(What is asked)
Rewrite the stretch from the line containing "What do you see at coordinates (872, 63)" through the line containing "I want to click on page, so", changing "image size" to "display size" and keeping everything else the same.

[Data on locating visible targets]
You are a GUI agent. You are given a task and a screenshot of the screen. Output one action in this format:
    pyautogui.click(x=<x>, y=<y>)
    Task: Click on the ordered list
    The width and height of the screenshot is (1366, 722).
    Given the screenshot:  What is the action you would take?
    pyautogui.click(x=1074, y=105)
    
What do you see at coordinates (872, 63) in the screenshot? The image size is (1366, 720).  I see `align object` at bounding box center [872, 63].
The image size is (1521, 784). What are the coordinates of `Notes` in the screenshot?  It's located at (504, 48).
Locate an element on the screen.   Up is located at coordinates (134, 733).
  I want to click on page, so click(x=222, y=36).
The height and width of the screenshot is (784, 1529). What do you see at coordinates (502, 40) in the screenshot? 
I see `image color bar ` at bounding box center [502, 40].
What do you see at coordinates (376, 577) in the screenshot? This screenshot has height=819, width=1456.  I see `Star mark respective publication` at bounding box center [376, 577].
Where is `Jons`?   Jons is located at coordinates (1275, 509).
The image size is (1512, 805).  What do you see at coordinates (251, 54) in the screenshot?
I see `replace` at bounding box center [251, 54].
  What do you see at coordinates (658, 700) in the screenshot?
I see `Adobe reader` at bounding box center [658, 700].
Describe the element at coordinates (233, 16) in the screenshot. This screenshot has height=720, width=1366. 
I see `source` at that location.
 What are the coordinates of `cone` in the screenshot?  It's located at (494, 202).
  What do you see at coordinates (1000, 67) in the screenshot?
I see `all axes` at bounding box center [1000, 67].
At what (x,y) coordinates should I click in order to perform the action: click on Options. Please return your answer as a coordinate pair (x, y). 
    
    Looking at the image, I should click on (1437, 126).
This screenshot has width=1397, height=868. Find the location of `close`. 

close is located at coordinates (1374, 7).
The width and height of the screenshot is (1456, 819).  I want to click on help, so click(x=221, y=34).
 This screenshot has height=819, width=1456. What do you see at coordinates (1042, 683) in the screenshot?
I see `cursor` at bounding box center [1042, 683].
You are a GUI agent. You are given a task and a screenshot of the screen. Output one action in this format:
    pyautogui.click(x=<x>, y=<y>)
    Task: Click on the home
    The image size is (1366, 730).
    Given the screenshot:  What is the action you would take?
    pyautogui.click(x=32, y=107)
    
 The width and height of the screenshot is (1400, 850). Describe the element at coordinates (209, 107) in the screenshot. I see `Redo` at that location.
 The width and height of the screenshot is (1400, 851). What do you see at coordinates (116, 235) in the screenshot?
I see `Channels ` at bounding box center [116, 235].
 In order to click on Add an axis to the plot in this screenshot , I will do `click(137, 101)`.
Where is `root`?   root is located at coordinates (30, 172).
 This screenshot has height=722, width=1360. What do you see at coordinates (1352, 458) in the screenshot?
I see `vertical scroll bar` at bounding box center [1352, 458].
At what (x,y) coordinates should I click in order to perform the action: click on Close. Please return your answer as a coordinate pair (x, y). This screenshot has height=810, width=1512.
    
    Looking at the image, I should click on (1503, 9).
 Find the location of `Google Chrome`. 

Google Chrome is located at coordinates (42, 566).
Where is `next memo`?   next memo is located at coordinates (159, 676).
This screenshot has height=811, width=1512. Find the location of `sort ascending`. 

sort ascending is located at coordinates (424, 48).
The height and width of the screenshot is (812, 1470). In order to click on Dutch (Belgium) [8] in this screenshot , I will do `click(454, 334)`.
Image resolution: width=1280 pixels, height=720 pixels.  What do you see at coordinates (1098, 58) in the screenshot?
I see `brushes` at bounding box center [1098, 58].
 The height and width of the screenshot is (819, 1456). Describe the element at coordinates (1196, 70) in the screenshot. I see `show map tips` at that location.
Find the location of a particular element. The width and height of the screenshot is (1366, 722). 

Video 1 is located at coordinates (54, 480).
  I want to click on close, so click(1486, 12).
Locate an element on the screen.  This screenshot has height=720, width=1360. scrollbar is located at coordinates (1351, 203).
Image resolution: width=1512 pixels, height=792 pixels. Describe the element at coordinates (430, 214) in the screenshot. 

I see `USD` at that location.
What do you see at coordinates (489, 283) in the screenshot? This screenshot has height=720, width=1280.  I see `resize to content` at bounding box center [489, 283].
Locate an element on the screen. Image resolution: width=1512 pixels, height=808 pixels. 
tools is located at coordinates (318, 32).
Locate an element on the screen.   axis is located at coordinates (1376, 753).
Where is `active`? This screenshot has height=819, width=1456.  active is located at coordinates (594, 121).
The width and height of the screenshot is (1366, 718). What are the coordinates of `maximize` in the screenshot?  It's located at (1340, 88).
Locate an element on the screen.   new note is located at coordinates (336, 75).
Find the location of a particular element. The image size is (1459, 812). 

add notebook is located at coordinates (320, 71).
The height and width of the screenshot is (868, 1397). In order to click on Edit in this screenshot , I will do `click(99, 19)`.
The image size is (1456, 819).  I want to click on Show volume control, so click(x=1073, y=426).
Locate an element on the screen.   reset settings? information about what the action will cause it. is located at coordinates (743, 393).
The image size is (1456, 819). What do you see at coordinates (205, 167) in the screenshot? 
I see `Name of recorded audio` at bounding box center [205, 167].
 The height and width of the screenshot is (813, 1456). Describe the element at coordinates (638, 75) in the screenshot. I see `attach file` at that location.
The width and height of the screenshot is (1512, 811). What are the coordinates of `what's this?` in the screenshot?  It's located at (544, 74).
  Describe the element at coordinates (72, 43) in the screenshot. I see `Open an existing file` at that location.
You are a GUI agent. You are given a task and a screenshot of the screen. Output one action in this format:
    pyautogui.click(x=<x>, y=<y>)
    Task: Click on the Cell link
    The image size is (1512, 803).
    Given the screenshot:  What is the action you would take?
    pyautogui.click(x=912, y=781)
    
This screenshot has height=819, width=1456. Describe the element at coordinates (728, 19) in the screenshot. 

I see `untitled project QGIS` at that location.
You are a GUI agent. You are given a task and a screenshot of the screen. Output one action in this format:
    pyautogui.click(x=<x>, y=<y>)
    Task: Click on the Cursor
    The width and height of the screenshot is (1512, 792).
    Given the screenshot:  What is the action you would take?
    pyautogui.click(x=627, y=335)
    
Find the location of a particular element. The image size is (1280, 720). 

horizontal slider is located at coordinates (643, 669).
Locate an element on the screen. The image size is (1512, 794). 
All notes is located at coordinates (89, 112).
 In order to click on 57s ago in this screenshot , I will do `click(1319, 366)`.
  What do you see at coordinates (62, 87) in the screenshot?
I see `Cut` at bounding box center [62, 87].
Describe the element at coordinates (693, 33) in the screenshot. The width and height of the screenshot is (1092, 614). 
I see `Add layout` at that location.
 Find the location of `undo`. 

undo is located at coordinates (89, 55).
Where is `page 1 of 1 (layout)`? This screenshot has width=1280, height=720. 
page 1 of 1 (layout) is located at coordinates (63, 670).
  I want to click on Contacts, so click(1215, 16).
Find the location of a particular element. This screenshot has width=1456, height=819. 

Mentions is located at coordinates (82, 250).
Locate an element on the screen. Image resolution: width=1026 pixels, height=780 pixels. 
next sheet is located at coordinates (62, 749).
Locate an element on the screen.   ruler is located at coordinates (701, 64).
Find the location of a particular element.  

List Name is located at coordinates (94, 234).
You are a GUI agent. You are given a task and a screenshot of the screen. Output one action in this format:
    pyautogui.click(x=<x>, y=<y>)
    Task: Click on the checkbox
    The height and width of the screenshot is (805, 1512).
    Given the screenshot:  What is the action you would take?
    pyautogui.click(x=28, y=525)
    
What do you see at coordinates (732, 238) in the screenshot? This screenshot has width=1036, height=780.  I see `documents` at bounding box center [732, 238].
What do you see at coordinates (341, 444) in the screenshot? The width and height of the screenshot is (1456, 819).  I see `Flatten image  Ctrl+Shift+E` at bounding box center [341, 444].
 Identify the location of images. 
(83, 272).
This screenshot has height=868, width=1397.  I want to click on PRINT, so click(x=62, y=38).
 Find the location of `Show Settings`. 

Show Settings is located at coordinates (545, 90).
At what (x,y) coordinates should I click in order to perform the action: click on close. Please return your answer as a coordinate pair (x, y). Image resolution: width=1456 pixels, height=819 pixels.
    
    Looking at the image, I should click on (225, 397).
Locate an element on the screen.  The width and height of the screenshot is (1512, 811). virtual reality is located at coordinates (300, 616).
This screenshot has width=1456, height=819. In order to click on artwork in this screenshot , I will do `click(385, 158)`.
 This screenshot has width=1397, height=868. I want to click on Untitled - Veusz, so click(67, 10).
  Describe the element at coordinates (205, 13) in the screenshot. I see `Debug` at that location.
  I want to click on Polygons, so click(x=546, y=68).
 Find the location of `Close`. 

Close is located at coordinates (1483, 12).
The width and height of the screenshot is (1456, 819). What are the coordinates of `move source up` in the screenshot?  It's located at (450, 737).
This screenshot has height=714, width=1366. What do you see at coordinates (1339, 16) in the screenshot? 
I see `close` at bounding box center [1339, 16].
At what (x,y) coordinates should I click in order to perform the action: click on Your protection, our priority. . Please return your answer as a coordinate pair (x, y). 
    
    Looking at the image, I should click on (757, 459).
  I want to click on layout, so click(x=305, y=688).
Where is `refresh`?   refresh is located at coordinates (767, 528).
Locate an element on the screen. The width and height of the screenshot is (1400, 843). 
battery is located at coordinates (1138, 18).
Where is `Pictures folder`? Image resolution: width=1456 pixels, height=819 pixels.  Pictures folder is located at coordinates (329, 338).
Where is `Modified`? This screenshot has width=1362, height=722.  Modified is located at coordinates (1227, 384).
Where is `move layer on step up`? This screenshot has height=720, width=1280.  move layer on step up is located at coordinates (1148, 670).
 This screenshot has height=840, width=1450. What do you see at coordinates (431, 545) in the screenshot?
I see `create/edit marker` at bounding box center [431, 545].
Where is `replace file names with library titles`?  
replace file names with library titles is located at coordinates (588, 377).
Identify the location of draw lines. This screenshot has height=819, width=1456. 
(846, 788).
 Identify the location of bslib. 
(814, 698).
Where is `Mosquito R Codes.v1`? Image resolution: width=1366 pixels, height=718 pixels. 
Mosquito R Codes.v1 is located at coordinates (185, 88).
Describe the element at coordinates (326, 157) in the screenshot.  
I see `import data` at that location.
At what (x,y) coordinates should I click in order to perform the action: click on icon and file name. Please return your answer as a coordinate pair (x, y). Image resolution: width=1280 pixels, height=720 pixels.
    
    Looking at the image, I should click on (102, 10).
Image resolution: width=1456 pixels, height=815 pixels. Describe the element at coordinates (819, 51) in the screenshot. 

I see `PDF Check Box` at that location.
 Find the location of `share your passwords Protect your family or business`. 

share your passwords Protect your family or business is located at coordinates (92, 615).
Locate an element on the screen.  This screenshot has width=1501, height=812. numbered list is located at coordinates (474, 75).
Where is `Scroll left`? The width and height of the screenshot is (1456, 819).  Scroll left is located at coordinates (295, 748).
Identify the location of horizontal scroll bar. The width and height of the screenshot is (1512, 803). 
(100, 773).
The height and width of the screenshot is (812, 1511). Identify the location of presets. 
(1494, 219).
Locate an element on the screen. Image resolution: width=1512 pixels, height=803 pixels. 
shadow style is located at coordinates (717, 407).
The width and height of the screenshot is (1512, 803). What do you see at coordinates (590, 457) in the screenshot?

(Answer to this exercise)
What do you see at coordinates (872, 63) in the screenshot? The display size is (1366, 720).  I see `align object` at bounding box center [872, 63].
The display size is (1521, 784). What are the coordinates of `Notes` in the screenshot?  It's located at (504, 48).
Locate an element on the screen.   Up is located at coordinates (134, 733).
  I want to click on page, so click(x=222, y=36).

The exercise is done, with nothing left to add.